Genelde ilk beş başlamamakla beraber takımın direksiyonunda Jacop Pullen var. 1,85 lik pg yaklaşık 25 dk sahada kalıp, 14,8 sayı ve 3,6 asist ortalamalarıyla oynuyor. Kısa boyuna rağmen güçlü fiziği ile birebirleri iyi oynayan ve potaya gitmekten çekinmeyen bir pg. Onunla ilgili ilk söylenmesi gereken şey , gününde ise çok tehlikeli olduğu. Topla oynamayı çok seven bir oyuncu ve o oyundayken hücum tamamen onun üzerinden dönüyor. Bu da tabi ki çok fazla top kaybı yapmasına neden oluyor. Üçlük denemelerinde başarılı olduğu zaman genel performansı da artıyor.
Takımın bu sene en dikkat çeken oyuncusu Hırvat Miro Bilan. 2,13 lük pivot klasik eski tip pivot oyuncuların son örneklerinden. Sırtı dönük oyunda onu birebir durdurmak çok zor. Mutlaka bir şekilde sayıya gidiyor. Ancak ne kadar iri bir oyuncu olursa olsun fiziksel mücadeleyi pek sevmiyor. İtiş kakış pek ona göre değil. Ama bundan ne kadar uzak kalırsa verimliliği o kadar artıyor. İkili sıkıştırmalara yakalanırsa bir uzun için gayet iyi fundemental ve saha görüşü sayesinde boş oyuncuları bulmakta çok zorlanmıyor. Yaklaşık 27 dk civarında sahada kalıp 14 sayı 6,7 ribaund ve 2,1 asist ortalamaları yakalamış durumda.
Sahada en fazla süre alan oyuncuları Luka Babic. 2.01 lik forvet oyuncu oyunun her alanında takıma katkı verebiliyor.
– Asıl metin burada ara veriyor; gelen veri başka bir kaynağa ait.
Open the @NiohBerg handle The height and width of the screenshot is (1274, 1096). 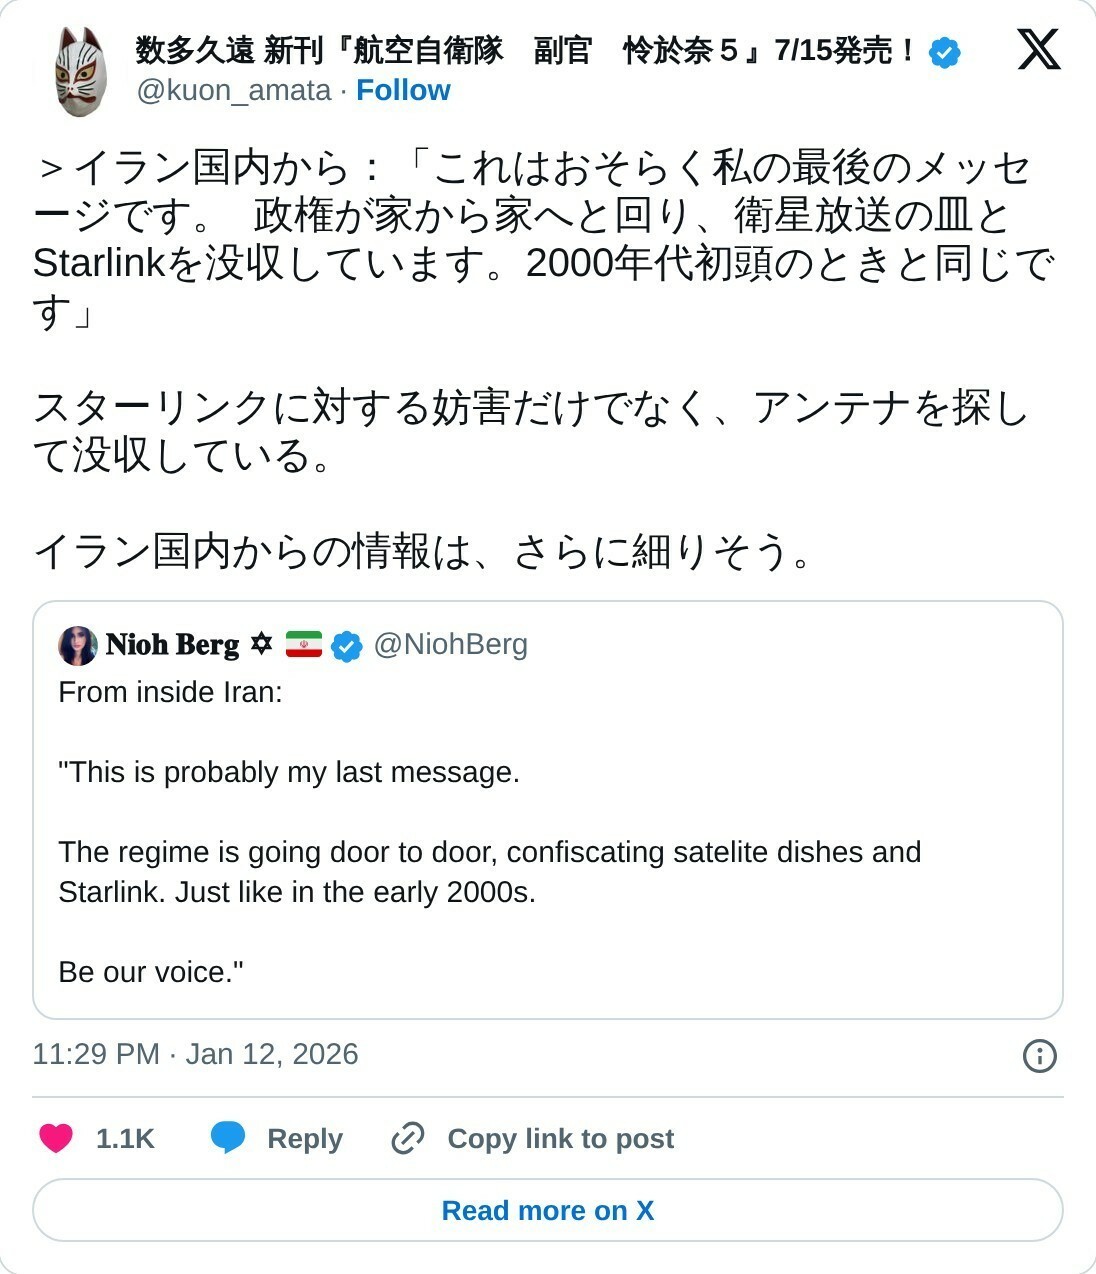[x=450, y=645]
Onun için de önemli bir not verebilirim. Eğer rakip takım sert savunma yapan bir takım ise, onun verimliliği düşüyor. Kolay sinebilen bir oyuncu olduğu söylemek çok da yanlış olmaz. Rakip takımlar daha çok Pullen ve Bilan üzerinde önlem alıp onu dikkate almadıklarında çok daha etkili oluyor.
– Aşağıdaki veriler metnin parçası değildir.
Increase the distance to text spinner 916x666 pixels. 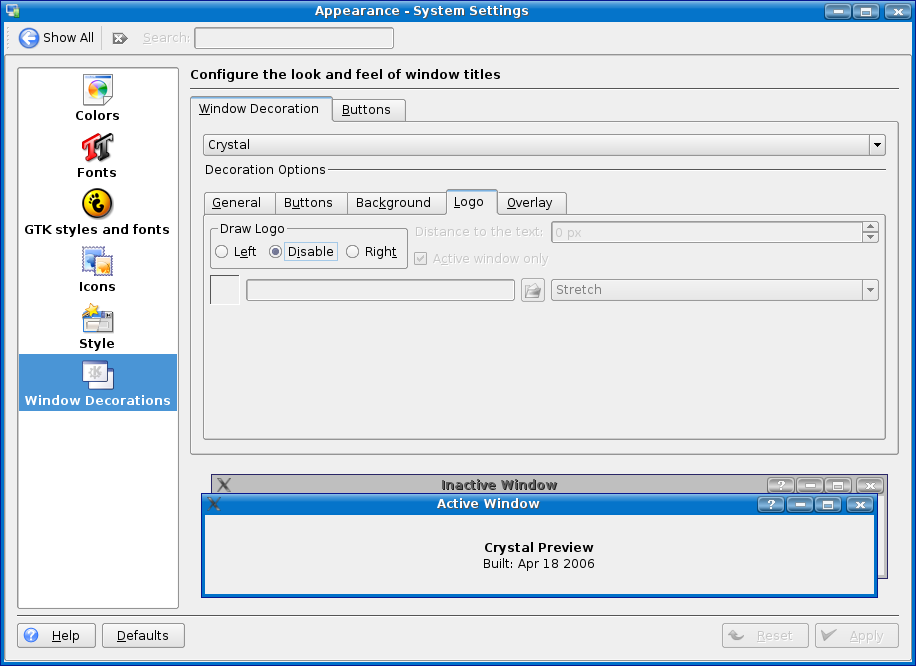pos(870,227)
Rakip takımda benim en beğendiğim ve seneye veya yakın zamanda bizim takımda görmek istediğim oyuncu Marko Arapovic. 96 doğumlu oyuncu aslında 5 numara . Ancak yetenekleri ve potansiyeli onu 4 numara oynayabilmesine imkan veriyor. Genç takımlarda daha çok 5 numara olarak süre alırken, bu seviyelerde 4 numara olarak onu izliyoruz. Topla arası oldukça iyi, dış şutu var, sırtı dönük oyunları gayet iyi oynuyor, yaşına rağmen fiziği oldukça güçlü, ribaund sezgisi çok gelişmiş. Benim gözümde bu pozisyondaki bir oyuncu için sahip olması gereken herşeye sahip. Sadece tecrübe eksikliği var. Bir iki sene içinde çok üst düzey bir oyuncu olup NBA yolunu tutacaktır. Bizim maçta da eşlenme sorunu yaratabileceğini düşünüyorum. Özellikle Vesely&Udoh ikilisinin beraber oyunda kaldığı anlarda dış şutları ile canımızı yakabilir.
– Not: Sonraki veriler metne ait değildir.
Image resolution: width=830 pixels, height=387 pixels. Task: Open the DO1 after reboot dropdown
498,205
Takımın en istikrarlı oyuncularından biri James White. Bir zamanlar bizim formamızı da giymiş olan White hep atletik özellikleri ile öne çıkmış bir oyuncu. Ancak son zamanlarda olgunlaşan basketbolunu daha çeşitli hale getirdi. Hiçbir zaman çok büyük bir yıldız olmadı ama her takıma katkı verebilen komple bir 3 numara.
Son bahsetmek istediğim oyuncu Fran Pilepic. Ne kadar Top16’da performansı düşmüş olsa da, takımın en iyi üçlük atan oyuncusu. Normal sezonda %63 olan üçlük yüzdesi Top16 ile birlikte %48,5 lara düşmüş durumda. Yine de bu konuda çok dikkatli olmamız gerekli.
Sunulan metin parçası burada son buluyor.